Mentor: Quentin Rommel
quentin.rommel@utexas.edu

This project aims to find the best way to manage the GRACE mission while dealing with several challenges and uncertainties. These include a broken accelerometer on GRACE-FO 2, changes in solar activity that affect atmospheric drag, and a small fuel leak in the cold-gas thrusters. A Markov Decision Process will be used to create a model of the mission environment, taking these issues into account. The goal is to develop a strategy that keeps the mission running as long as possible while collecting good-quality data.

Guiding Robots with Unmodeled Dynamics without Machine Learning

Mentor: Filippos Fotiadis
ffotiadis@utexas.edu

Machine learning has greatly enabled autonomy for systems that operate in harsh and unmodeled environments, but it can often be slow and inefficient for complex autonomous robots. This project will show that, with just instantaneous measurements of a robotic manipulator’s positions and velocities, it is possible to make its endpoint track any reference with user-prescribed accuracy. Students participating in this project will apply and compare low-complexity, learning-free schemes for control of robotic manipulators with unknown inertia, Coriolis, gravity, and friction.

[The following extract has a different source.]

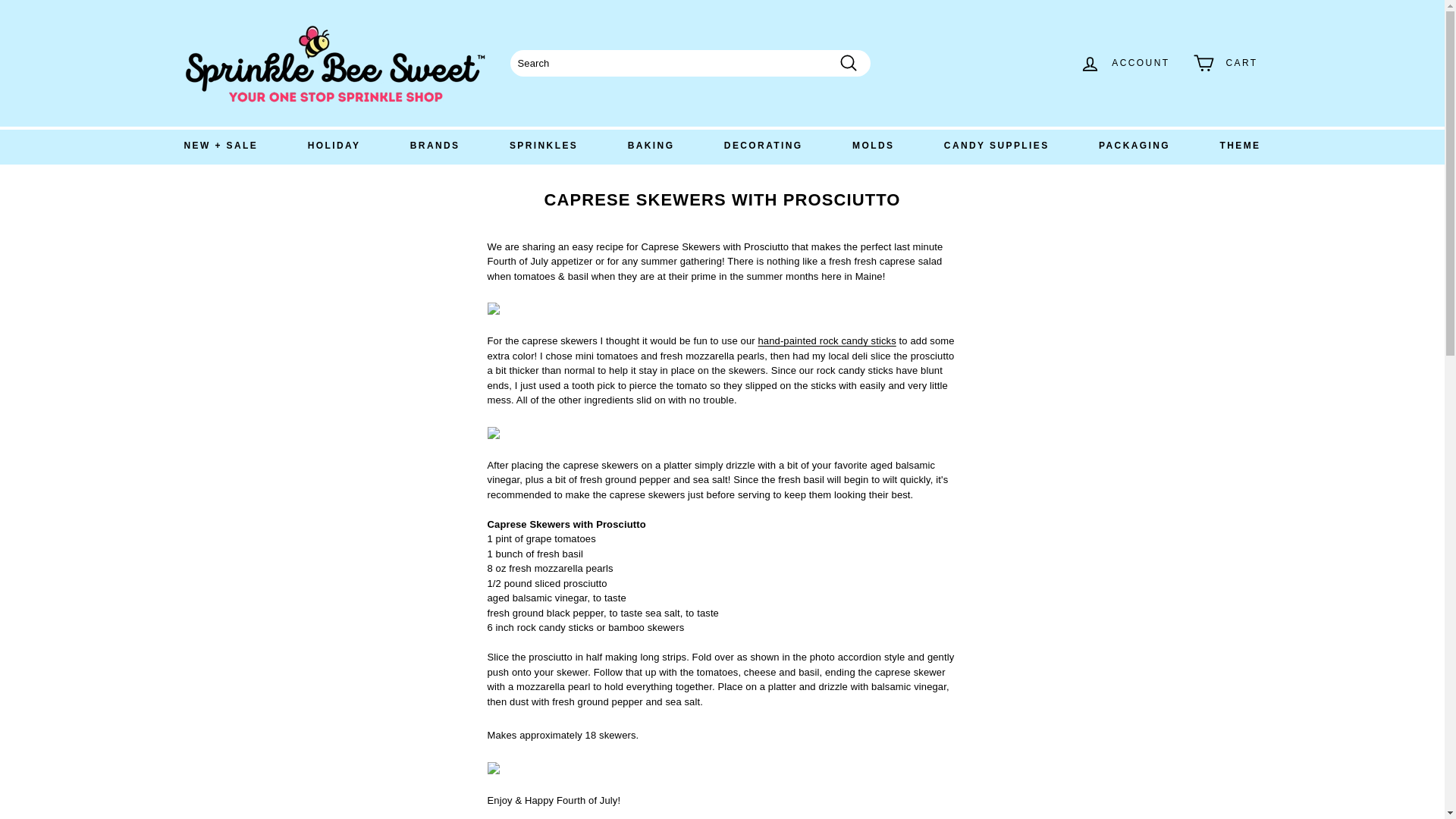
hand-painted rock candy sticks (826, 340)
HOLIDAY (333, 145)
ACCOUNT (1123, 62)
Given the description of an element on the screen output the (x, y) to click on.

Programming a Robot Arm to Play Checkers

Mentor: Ruihan (Philip) Zhao
ruihan.zhao@utexas.edu

In this project, students will program a robotic arm to play a complete game of checkers against a human opponent. First, they will learn camera calibration and basic computer vision techniques to accurately detect and track checker pieces on the board, handling challenges like lighting variations and perspective distortion. They will then implement a search algorithm (e.g., minimax with alpha-beta pruning) to analyze possible moves and select optimal strategies. Finally, students will integrate these components with robotic motion planning to pick up and place the pieces precisely. This activity introduces students to practical robotics control, image processing, and AI.

This project requires knowledge of Python.